For years Dyke March participants have complained about the countless cameras lining the route, presumably carried by straight men hoping to snap shots of bare-breasted babes or girl-on-girl action. This year a group of women decided to turn the tables on the photo-graphers and turn them into the spectacle.
Turn The Gays (Gaze) Around was a project conceived of by Gaye Chan, an art history professor at the University Of Hawaii. With the help of a couple of local friends, Chan set about documenting the Dyke March’s paparazzi.
“We spread out at the march,” says Chan. “Actually, we simply lost each other…. Most [photo subjects] did not notice because there were a million cameras and/or they were too focussed on their intended subject. Though they might see us in their photos later.
“Some were confused or thought we were confused. Some probably assumed I was a tourist and just dismissed the oddity of my behaviour as culture miscomprehension. Some tried to move out of the way, thinking they were in the way. Some were annoyed, especially if we singled out a particular prey and stalked him. A few thought it was funny and hammed for our cameras.

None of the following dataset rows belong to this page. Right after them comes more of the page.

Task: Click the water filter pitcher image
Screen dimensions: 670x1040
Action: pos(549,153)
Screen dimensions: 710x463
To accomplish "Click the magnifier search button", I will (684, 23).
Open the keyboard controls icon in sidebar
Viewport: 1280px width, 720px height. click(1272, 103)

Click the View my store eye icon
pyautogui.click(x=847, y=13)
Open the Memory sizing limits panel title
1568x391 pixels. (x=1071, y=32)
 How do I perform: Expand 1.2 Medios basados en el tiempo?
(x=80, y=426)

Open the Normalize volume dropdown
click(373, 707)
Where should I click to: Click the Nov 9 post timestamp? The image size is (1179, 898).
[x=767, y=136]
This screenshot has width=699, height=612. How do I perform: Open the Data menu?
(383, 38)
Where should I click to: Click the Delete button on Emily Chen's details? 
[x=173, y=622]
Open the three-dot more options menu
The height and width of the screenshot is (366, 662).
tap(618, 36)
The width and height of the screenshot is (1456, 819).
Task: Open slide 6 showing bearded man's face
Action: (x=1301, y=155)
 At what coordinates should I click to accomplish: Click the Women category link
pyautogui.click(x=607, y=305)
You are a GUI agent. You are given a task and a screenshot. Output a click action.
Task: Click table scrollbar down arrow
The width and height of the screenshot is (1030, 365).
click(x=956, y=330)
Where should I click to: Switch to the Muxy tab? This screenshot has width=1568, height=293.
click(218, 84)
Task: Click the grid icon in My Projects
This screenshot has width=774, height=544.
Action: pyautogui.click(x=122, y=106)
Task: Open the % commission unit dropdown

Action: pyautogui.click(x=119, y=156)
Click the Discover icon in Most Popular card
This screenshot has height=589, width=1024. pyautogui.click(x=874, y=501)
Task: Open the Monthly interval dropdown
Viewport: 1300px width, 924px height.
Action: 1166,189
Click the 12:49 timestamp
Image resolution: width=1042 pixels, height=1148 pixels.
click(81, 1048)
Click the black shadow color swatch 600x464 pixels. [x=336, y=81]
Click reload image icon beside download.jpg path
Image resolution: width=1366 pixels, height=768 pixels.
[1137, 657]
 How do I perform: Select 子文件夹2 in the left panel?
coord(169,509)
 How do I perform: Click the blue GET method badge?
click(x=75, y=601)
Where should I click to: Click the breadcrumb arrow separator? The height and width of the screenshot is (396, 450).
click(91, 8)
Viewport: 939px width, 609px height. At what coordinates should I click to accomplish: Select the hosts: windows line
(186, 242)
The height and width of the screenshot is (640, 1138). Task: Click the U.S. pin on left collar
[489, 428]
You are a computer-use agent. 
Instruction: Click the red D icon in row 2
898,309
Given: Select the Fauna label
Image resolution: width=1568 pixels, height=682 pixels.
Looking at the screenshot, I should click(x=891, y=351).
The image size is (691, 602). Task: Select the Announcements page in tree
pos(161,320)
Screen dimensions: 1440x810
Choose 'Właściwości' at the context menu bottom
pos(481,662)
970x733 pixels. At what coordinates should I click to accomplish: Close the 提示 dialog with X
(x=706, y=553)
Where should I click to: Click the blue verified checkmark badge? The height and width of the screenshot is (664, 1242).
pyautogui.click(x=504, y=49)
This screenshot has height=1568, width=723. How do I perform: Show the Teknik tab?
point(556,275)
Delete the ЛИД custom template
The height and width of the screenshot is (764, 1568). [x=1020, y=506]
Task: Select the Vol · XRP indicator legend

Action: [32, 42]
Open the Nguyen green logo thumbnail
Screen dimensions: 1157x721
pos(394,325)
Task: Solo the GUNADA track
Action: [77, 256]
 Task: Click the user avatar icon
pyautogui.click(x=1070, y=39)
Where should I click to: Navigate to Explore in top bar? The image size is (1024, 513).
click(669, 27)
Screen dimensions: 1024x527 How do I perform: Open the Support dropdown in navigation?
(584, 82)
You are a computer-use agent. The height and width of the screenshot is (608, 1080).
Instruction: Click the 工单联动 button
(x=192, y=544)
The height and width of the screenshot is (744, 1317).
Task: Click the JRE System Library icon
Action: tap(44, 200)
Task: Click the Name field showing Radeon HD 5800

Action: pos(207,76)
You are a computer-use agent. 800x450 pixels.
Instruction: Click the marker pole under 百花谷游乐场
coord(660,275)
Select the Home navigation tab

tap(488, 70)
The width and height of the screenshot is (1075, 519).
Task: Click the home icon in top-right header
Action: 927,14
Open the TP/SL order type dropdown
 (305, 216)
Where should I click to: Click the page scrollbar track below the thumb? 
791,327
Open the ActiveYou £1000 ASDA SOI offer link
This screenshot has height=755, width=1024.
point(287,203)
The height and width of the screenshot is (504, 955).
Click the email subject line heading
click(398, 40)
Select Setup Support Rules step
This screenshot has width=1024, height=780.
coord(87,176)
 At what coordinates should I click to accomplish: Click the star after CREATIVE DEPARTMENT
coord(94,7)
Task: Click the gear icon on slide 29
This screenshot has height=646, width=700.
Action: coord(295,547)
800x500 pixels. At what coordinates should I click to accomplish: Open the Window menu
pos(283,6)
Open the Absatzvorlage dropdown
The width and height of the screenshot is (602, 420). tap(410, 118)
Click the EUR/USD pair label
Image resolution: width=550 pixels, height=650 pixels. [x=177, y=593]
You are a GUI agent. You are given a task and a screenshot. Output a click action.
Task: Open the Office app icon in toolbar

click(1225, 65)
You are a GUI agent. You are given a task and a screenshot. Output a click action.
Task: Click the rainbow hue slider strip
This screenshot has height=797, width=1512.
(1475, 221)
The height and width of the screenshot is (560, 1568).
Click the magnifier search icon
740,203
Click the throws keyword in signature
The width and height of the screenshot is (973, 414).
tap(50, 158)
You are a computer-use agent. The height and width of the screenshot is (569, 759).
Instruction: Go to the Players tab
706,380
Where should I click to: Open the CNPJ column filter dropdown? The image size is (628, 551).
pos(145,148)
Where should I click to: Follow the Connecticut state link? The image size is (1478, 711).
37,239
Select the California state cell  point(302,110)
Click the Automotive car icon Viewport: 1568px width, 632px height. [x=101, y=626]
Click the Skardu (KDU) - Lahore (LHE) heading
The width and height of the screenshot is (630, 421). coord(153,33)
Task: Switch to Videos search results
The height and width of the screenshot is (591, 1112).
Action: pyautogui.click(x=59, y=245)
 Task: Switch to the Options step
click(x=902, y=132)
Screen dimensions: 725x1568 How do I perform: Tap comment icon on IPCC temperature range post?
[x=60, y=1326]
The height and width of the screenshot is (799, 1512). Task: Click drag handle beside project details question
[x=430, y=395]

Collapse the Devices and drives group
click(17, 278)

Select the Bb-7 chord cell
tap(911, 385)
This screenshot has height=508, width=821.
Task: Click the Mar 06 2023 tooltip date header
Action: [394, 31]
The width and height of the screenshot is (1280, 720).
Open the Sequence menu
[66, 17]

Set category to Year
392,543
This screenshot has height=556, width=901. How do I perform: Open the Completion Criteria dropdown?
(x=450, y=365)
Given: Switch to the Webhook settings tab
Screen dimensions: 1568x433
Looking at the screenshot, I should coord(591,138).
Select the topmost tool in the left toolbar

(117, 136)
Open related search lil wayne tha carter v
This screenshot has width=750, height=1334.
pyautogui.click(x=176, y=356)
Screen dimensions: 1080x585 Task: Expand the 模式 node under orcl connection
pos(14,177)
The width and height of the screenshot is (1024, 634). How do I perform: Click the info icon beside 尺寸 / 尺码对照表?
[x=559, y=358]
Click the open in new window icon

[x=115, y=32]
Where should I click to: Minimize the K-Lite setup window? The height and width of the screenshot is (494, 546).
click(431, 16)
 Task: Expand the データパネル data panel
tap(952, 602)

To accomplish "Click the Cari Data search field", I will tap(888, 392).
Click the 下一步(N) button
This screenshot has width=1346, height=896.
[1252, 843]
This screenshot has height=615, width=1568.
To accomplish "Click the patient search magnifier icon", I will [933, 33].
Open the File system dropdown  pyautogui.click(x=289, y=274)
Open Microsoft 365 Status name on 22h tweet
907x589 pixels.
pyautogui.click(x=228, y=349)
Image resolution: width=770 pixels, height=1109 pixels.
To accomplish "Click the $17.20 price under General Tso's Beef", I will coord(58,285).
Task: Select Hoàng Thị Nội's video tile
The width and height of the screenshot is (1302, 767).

A rare few would first be confused, then shrugged in realization that it was only fair.”
For Chan, the project ties into her academic work and builds on various social and cultural theories about what it means to see and be seen.
“My interest is not simply to turn the table and collect trophies of paparazzi, but to demonstrate how photography can turn everything into a trophy to collect and display.”
Chan is hoping that the idea will spread to other Dyke Marches.